Page excerpt start

Sheet Cake Help?!?

Decorating By Cyndi1207 Updated 14 Sep 2008 , 1:28am by fiddlesticks

Cyndi1207 Posted 14 Sep 2008 , 12:22am
post #1 of 16

A repeat customer called me today to request a cake for someone else. They want a full sheet cake with a #1 on top for a first birthday. They said they needed 150 servings. Since, I do sheet cakes just about.....never.......I told her I would get back to her with the quote so that I wouldn't give an impulsive one that would lead me to kick myself later.......been there done that.

Anywho, so to get an idea of sheet prices I called the most popular bakery in town (after Oct. 1st -when my doors open up it will be the second most popular----okay so I'm full of myself) they quoted me a full sheet cake for $65.99 and that it would give 96 servings. So I asked if that was a single or double layer and the girl responded saying that it didn't make a difference that it would give the same # of servings...... icon_confused.gif ......huh???? I'm confused. Can someone please explain this to me? If that's the case does that mean that they're willing to throw in the second layer for free? I didn't ask. I should have.

Page excerpt end
Data extract start

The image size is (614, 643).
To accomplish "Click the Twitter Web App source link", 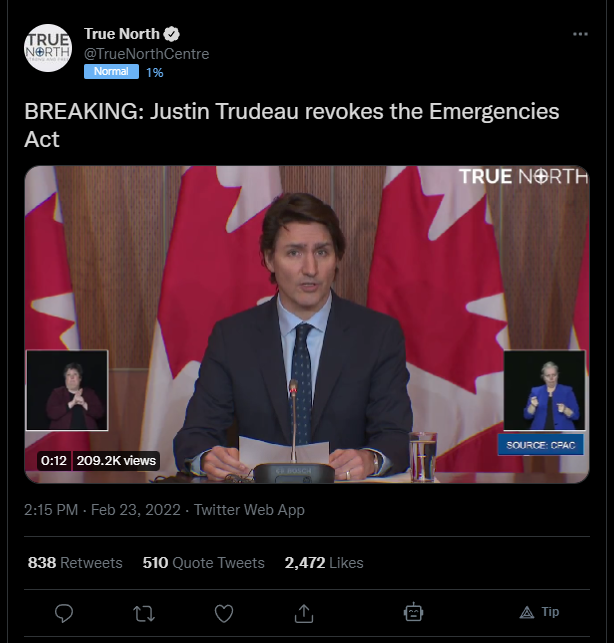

Data extract end

**Work instructions**
In the sheet cake forum post, how many servings did the customer say the full sheet cake needed to provide?

**Response**
150 servings